How a Founder Thinks About System Design
You don’t need to design like a staff engineer. You need enough of a mental model to make good calls fast, scope honestly, and talk credibly with engineers. The goal isn’t the “right” architecture — it’s the simplest system that solves the requirement and won’t trap you later.
The loop
- Start from the requirement, not the tech. What does the user need to happen? Write that first. Most over-engineering comes from designing for an imagined future instead of the stated need.
- Build the simplest thing that works. Solve today’s problem with the least moving parts. Complexity is a loan you repay with interest.
- Know where each piece sits. For any feature, be able to say: where does the data live, what talks to what, and who is allowed to do it. That’s most of system design at an early stage. (See Databases-and-APIs.)
- Hold a few options across the spectrum. Cheap-and-simple → robust-and-complex. Pick deliberately, not by default. (See Engineering-Practices.)

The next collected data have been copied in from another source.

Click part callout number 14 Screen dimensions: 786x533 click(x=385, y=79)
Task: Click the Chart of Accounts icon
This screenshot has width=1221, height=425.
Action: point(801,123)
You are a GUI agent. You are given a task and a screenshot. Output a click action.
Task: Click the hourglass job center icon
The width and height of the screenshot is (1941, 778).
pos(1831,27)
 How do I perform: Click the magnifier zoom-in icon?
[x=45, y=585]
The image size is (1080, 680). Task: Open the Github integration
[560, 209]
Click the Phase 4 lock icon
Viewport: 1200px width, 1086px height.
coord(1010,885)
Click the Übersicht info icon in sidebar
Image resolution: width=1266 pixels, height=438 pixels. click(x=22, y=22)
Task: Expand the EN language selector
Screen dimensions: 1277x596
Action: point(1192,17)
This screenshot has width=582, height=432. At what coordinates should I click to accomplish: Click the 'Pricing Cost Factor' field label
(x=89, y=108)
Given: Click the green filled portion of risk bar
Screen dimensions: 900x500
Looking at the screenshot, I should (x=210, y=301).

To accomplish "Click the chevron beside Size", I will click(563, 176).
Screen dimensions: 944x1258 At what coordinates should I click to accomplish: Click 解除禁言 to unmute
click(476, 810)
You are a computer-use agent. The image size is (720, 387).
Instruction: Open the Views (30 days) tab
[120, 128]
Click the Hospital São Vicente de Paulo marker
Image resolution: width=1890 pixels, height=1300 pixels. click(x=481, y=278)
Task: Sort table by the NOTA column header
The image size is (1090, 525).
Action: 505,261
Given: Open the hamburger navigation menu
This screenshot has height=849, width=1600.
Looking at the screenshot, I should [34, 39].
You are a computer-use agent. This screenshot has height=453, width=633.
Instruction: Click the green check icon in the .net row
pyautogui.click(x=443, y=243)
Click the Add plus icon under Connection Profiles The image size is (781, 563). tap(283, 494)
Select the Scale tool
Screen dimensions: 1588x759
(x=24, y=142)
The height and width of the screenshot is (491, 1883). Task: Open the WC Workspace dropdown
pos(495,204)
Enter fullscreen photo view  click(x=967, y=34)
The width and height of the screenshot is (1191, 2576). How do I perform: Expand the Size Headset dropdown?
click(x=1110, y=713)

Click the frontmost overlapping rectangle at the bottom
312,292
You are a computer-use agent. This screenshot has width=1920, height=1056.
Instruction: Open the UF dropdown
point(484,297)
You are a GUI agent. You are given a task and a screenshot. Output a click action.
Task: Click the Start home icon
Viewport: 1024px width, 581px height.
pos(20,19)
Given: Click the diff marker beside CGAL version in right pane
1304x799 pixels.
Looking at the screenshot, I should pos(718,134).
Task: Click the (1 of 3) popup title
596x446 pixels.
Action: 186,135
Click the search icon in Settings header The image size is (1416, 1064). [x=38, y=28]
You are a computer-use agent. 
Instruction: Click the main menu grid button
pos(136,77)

- Leave a door, not a wing. Don’t build the scaled version now — just don’t make a choice that’s expensive to reverse. Reversible decisions can be fast and rough; one-way doors deserve thought.
The three questions for any feature
- Data — what do we store, and how do the pieces relate? (an ERD answers this)
- Flow — what calls what, in what order, and what happens when a step fails?
- Access — who can do this, and how is that enforced? (auth + roles — see OAuth, RBAC)
If you can answer those three, you can spec a feature an engineer can build.
Founder-specific instincts
- Speed of iteration beats theoretical scalability early on — but watch for the one or two things that are genuinely hard to change later (your core data model, your auth model).
- Being a little technical is leverage: you scope better, estimate better, and earn trust. Take on small builds and learn from the mistakes.
- Match the system to the stage. A two-engineer team shipping fast needs different architecture than a 50-person org. Don’t cargo-cult big-company patterns into a startup.
Open questions
- When is it worth introducing a queue / async processing?
- What’s the cheapest way to add caching, and when does it actually pay off?
- How do I reason about a data model I’ll regret in a year?